Look through the data below and return each line where "link" appears.

Dataset excerpts:
================
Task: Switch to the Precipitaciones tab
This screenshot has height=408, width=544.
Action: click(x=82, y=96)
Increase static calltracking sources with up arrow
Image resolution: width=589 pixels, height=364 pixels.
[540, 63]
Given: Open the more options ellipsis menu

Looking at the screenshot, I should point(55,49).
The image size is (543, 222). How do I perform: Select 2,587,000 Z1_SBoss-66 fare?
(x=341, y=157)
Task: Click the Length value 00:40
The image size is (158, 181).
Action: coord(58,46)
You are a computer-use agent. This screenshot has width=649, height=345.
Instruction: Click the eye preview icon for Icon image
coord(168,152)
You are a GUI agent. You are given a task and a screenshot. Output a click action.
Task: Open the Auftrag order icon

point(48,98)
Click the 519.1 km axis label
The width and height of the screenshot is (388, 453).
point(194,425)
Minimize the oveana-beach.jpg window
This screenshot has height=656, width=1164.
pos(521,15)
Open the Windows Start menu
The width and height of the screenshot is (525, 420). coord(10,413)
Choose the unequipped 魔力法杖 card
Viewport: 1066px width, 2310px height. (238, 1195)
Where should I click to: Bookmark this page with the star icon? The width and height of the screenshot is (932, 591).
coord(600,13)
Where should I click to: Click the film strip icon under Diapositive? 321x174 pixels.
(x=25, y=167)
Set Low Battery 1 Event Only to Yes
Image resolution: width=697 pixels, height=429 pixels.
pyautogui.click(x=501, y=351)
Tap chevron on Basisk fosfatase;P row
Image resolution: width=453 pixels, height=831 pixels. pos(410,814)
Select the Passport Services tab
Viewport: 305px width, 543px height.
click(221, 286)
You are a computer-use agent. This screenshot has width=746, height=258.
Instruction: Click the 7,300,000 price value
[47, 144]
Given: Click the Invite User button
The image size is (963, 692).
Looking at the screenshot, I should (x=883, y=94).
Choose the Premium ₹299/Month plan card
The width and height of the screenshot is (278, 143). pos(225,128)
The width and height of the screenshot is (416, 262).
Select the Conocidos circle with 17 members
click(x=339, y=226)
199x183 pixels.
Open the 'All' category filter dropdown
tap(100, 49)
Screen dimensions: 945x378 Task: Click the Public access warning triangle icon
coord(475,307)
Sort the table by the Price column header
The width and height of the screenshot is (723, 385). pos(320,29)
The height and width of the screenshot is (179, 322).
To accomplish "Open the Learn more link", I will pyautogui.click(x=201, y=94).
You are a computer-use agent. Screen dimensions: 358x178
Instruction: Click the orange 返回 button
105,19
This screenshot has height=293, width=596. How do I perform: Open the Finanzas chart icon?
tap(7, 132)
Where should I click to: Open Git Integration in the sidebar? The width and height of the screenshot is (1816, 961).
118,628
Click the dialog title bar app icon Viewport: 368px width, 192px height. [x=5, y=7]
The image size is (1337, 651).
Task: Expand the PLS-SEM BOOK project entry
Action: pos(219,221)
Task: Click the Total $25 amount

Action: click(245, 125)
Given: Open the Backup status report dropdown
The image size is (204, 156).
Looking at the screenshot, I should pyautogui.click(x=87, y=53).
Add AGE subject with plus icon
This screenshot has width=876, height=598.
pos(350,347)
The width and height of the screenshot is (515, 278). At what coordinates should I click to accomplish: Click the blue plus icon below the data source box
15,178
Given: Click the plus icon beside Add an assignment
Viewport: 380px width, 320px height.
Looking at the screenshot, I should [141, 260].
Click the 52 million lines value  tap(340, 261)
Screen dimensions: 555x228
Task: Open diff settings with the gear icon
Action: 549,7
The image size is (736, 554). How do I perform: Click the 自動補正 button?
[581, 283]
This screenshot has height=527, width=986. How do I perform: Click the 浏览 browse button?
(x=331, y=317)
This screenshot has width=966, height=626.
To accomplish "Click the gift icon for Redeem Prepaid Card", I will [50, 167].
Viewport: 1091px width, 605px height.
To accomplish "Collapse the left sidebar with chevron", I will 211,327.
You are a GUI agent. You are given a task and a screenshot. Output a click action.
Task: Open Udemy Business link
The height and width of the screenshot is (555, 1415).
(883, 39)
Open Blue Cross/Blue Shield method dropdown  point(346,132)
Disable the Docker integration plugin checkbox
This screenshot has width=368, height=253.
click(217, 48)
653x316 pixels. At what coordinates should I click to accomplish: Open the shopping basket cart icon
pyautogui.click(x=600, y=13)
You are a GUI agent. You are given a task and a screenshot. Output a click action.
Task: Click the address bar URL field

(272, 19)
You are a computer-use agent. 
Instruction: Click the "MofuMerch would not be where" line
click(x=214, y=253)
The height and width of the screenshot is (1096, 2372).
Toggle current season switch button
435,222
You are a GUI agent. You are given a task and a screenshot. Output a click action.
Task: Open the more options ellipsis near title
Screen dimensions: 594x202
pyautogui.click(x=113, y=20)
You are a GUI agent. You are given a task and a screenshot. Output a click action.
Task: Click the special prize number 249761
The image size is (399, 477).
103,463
================
RESULT BELOW:
To accomplish "Open the Learn more link", I will pyautogui.click(x=201, y=94).
Task: Open Udemy Business link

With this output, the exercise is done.